La séparation entre les deux graphes montre que plus de 90% des armes nucléaires ont constamment été aux mains des Etats-Unis et de la Fédération de Russie et que cette primauté demeure après la fin de la guerre froide. Par contraste, tous les autres Etats dotés et celui qui y a renoncé (l’Afrique du Sud) ont déployé des arsenaux de taille relativement limitée. Ces graphes montrent aussi la quantité considérable de systèmes d’armes nucléaires produits depuis 1945 (plus de 130 000) et le fait que leur nombre sur la planète a atteint un pic en 1986, qui s’est suivi d’une réduction drastique jusqu’à aujourd’hui. Il montre donc que le démantèlement massif d’ogives nucléaires est possible et a eu lieu. Néanmoins, ces graphes exigent au moins deux précisions.
La première précision consiste à contextualiser ce qui est mesuré. Si l’on mesure la capacité de destruction des arsenaux nationaux plutôt que le nombre d’ogives, les tendances sont très différentes. D’une part, la recherche récente sur les effets d’explosions nucléaires dans des environnements urbains sur la production de nourriture suggèrent qu’un affrontement nucléaire limité entre l’Inde et le Pakistan suffirait à tuer plus d’un milliard d’individus par famine. Les modèles climatiques aboutissant à cette prévision n’ont pas été testés sur les autres Etats dotés mais la recherche conduit à relativiser considérablement l’idée selon laquelle seuls les Etats-Unis et la Russie disposeraient d’arsenaux nucléaires susceptibles de causer des dommages majeurs. D’autre part, la capacité de destruction des armes nucléaires qui restent (environ 14 000 en 2018 contre 64 000 en 1986) demeure suffisante pour mettre fin à la civilisation humaine, en dépit de la réduction quantitative que nous avons notée. Même si l’on néglige la possibilité de famine indiquée plus haut, il convient de rappeler qu’en 1955 déjà, le rapport Strath estimait qu’une attaque sur le Royaume-Uni avec seulement dix bombes à hydrogène serait susceptible de causer jusqu’à douze millions de victimes et une perturbation irréversible de l’organisation de la société et de sa capacité productive. Enfin, si l’on mesure la capacité de destruction des arsenaux plutôt que le nombre d’ogives, le pic pour les Etats-Unis n’est pas en 1966 mais des décennies plus tard (Eden 2011).

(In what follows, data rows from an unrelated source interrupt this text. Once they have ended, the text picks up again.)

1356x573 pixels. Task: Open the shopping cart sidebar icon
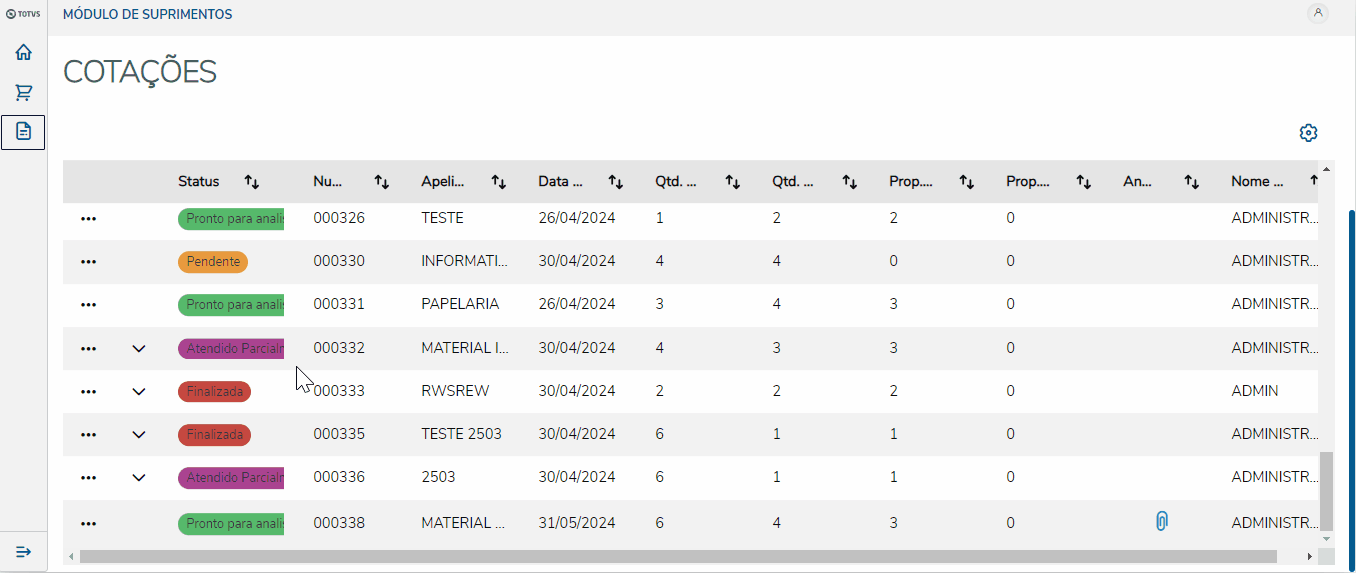(x=23, y=93)
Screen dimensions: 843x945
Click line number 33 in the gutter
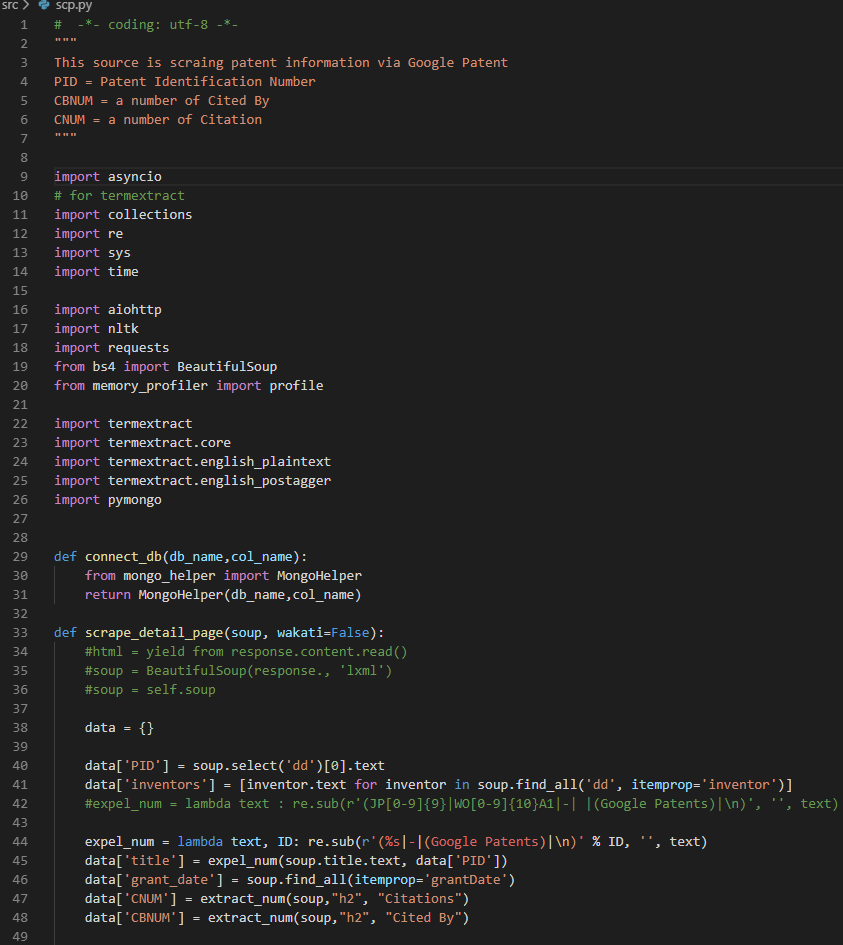tap(22, 632)
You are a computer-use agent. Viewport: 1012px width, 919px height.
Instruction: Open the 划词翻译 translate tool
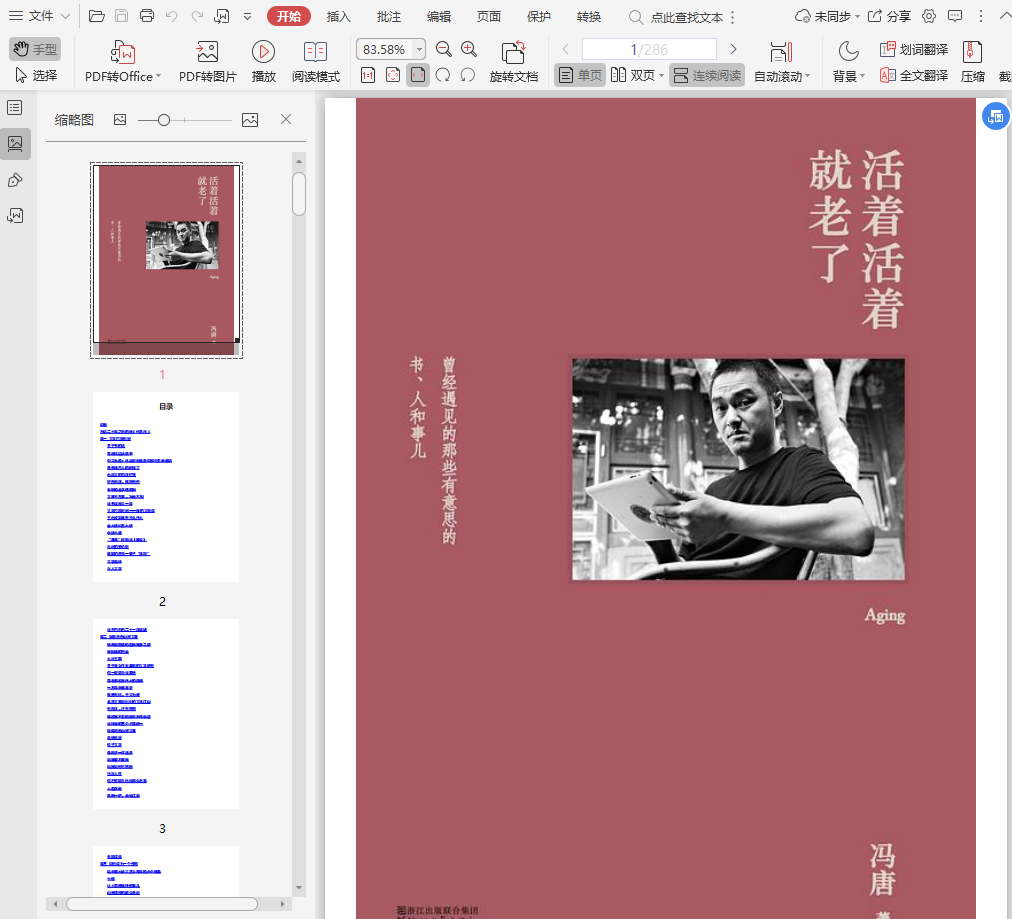click(x=913, y=49)
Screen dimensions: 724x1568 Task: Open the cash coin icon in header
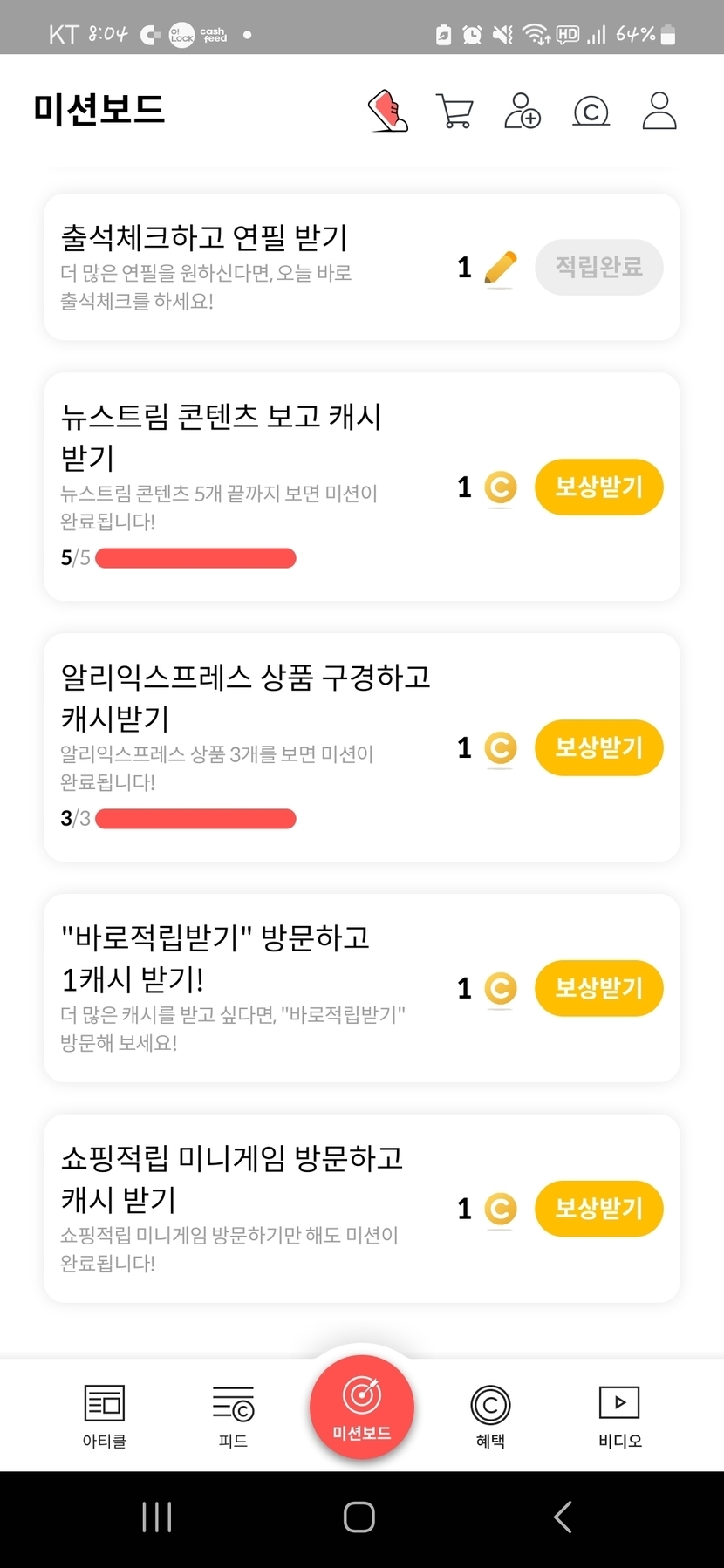pyautogui.click(x=591, y=112)
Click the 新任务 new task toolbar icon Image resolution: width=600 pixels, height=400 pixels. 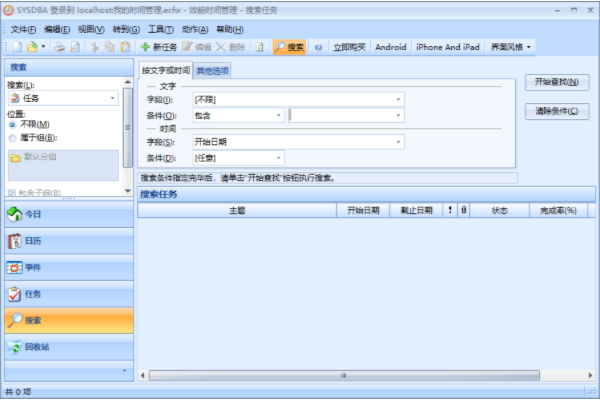click(x=158, y=47)
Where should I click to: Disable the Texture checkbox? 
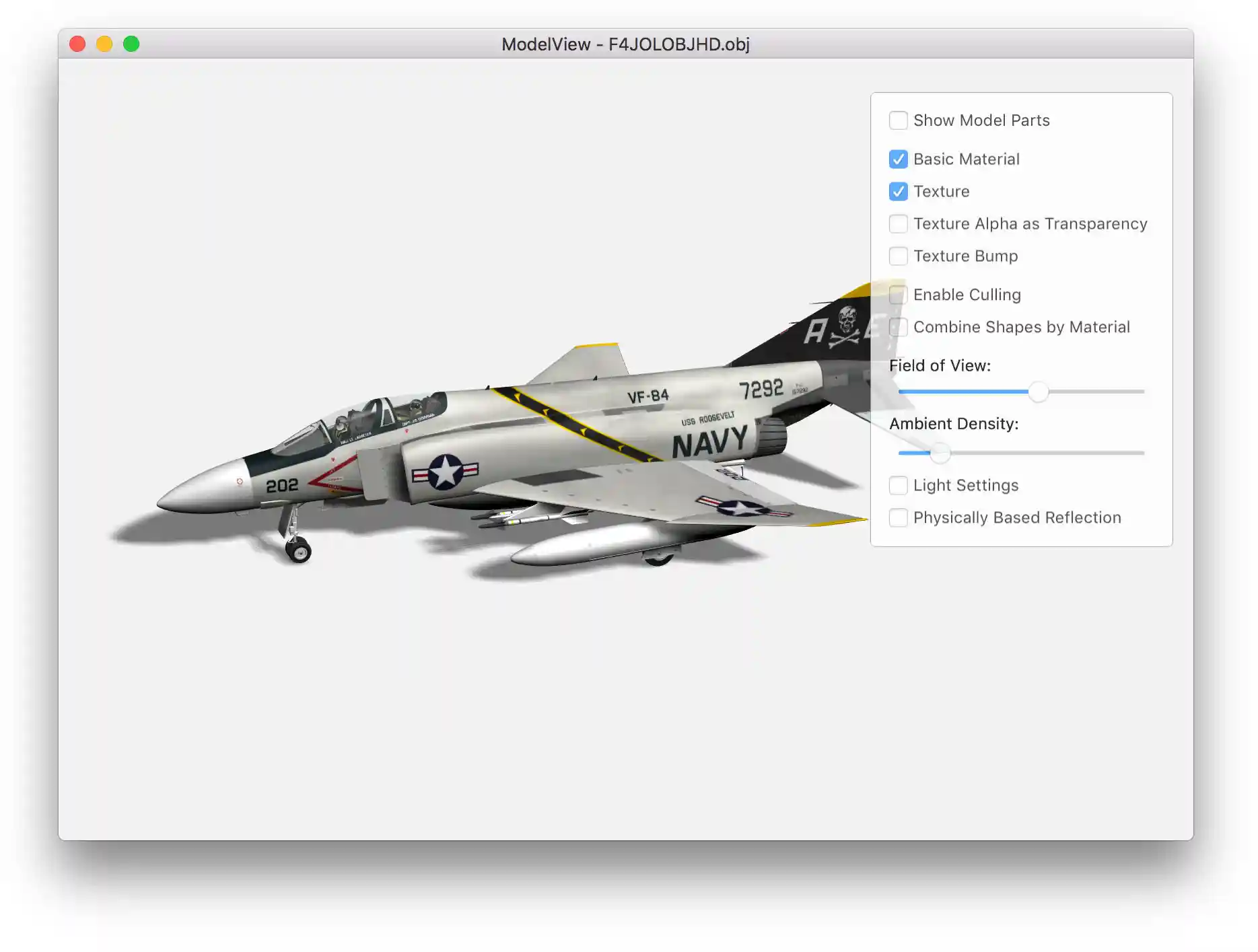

La seconde précision concerne la dynamique récente de modernisation des arsenaux nucléaires entamée dans la totalité des Etats dotés, qui n’aboutit pas nécessairement à une augmentation quantitative du nombre d’ogives représenté sur le graphe mais prolonge la durée de vie de ces systèmes loin dans le futur et, dans nombre de cas, augmente leur capacité de destruction. Une compréhension agrégée des capacités de destruction exige par ailleurs de prendre en compte des systèmes d’armes non-nucléaires non-représentés ici mais qui accentuent encore considérablement la primauté des Etats-Unis.